Frances Xavier Redington, who was born in Cadiz, Spain of Irish ancestry was the only child of a wealthy wine producer. She grew up with a strong Catholic faith and a desire to help those who were poor and disadvantaged. After marrying Christopher Redington of Kilcornan, she decided to allocate a substantial amount of her inheritance towards the erection of a convent on her land in Clarinbridge. It took 13 years before her plans came to fruition and it must have been with great joy that she welcomed the two Sisters of Charity to Kilcornan house on that summer's day in 1844.

These two nuns were missionaries sent here to what was described by the autobiographer of Mother Aikenhead as "a remote settlement whose inhabitants were from a 'primitive race'. The nuns were told that they would need 'zeal and patience' to succeed in Clarinbridge!

Frances Xavier Redington was generous to them and presented them with the former Patrician monastery and 7 acres of land surrounding it. The Patrician Brothers had left the parish 4 years earlier, after 20 years of service, and their one-story monastery was re-constructed into an imposing convent, designed by renowned architect George Papworth.

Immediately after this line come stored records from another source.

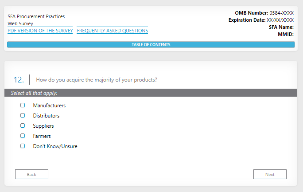Go to the Next survey page

[270, 174]
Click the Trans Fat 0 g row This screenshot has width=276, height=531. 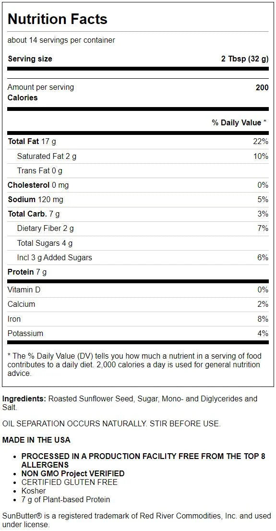click(x=138, y=171)
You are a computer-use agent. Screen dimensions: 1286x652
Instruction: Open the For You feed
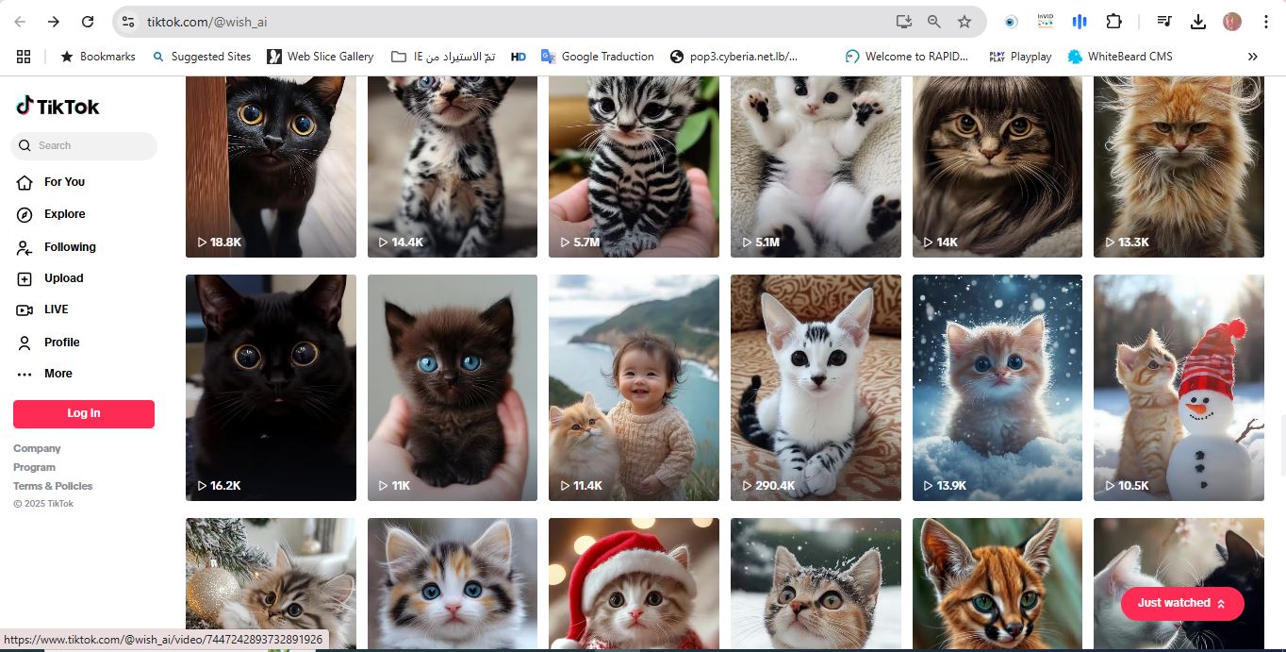[x=64, y=182]

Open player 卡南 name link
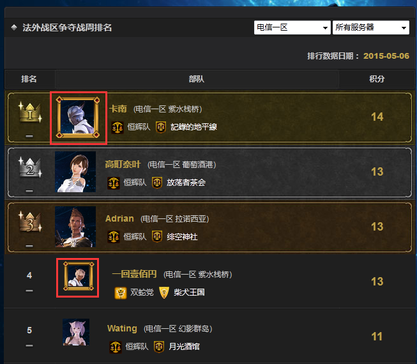(118, 109)
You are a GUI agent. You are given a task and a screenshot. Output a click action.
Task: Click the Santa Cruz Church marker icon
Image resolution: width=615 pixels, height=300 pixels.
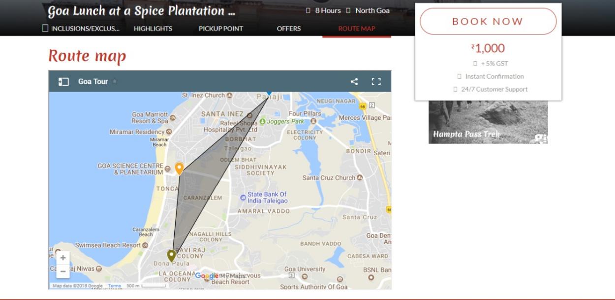coord(360,178)
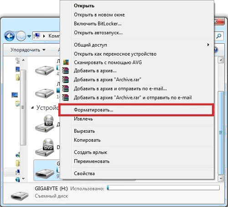Click the right scrollbar down arrow
The width and height of the screenshot is (228, 207).
(221, 178)
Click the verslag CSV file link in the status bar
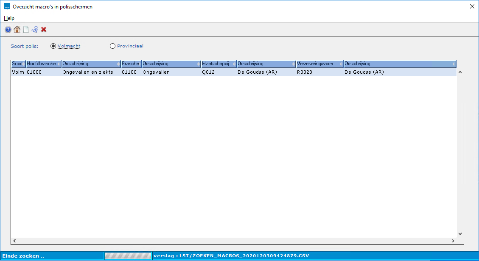The image size is (479, 261). 233,256
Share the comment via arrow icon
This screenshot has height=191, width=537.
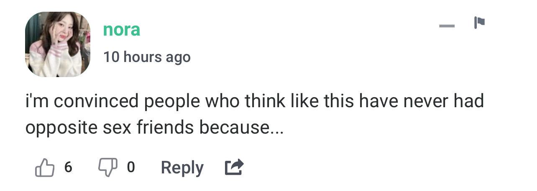234,168
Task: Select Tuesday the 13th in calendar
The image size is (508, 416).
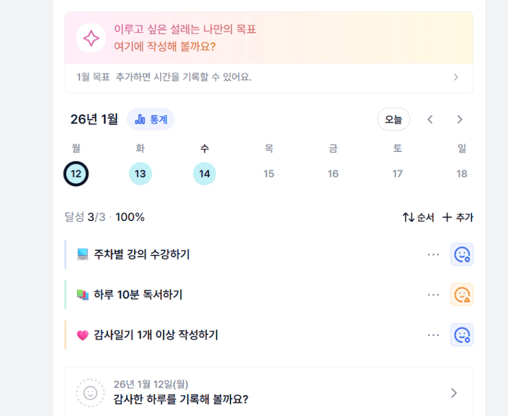Action: [x=140, y=174]
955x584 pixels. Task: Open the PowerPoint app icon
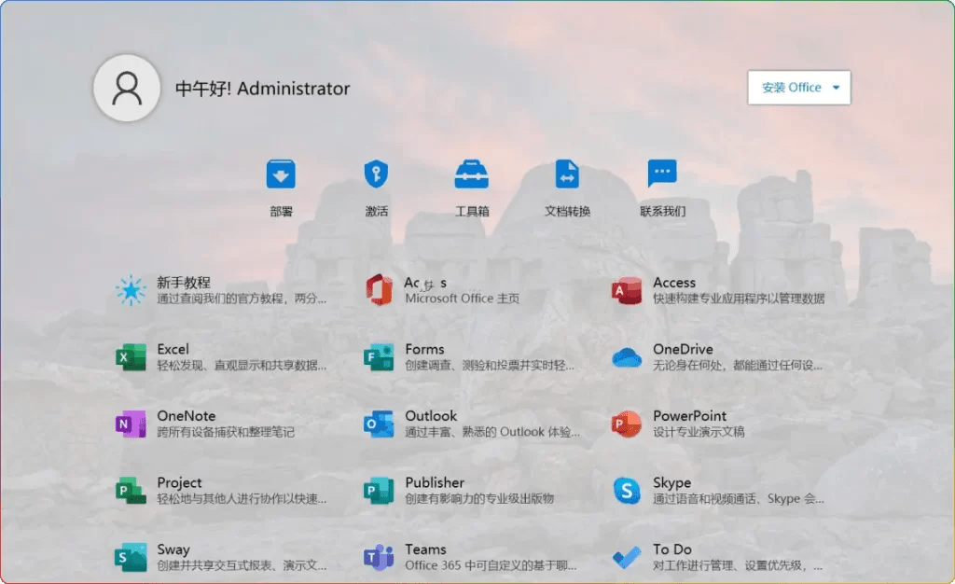[x=627, y=424]
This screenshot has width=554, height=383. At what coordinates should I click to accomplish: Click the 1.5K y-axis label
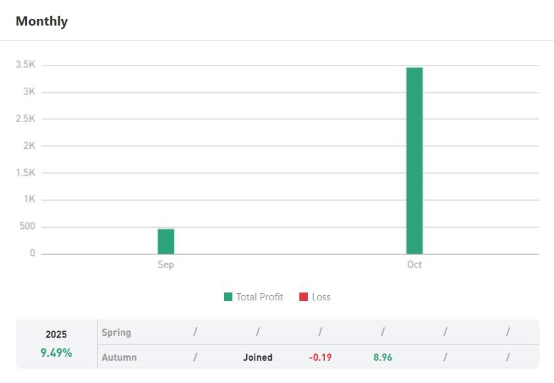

Frances Xavier Redington spent the enormous sum of f 7,664 on the convent.
No expense was spared on the convent, whose church was furnished with a marble altar from Rome, a sculpture of the Ascension by internationally renowned sculptor John Hogan and a chalice blessed by Pope Gregory, as well as many other reliquaries.

The Clarinbridge convent was named 'Our Lady of Mercy'. It was fortunate to have as its first rectress, Mother Mary Baptist Griffin, who would spend the remaining 34 years of her life here in Clarinbridge and is buried in the Sisters of Charity graveyard in the village. Three further nuns joined the convent soon after its formation.

The Sisters of charity had a short 'honeymoon' in Clarinbridge because the following year 1845 began what many consider Ireland's greatest calamity, the Great Famine in which over a million people died and another million emigrated. Clarinbridge and the surrounding area was devastated by the famine and the local population fell by over 40%.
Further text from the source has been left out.